# Entries provided
Segment Open

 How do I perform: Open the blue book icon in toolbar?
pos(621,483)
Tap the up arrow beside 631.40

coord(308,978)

Segment Closed
Segment Open

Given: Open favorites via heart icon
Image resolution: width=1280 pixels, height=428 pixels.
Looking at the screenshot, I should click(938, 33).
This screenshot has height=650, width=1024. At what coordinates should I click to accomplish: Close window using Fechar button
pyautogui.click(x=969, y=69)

Segment Closed
Segment Open

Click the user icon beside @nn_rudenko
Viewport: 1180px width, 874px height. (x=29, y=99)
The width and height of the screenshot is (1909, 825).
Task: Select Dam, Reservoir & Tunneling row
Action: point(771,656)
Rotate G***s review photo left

Segment Closed

# Task to carry out
Transcribe the lines above between the line holding "Click the user icon beside @nn_rudenko" and the line holding "Rotate G***s review photo left", inclusive, exactly as they stand and with nothing added.

# Answer to the problem
Click the user icon beside @nn_rudenko
Viewport: 1180px width, 874px height. (x=29, y=99)
The width and height of the screenshot is (1909, 825).
Task: Select Dam, Reservoir & Tunneling row
Action: point(771,656)
Rotate G***s review photo left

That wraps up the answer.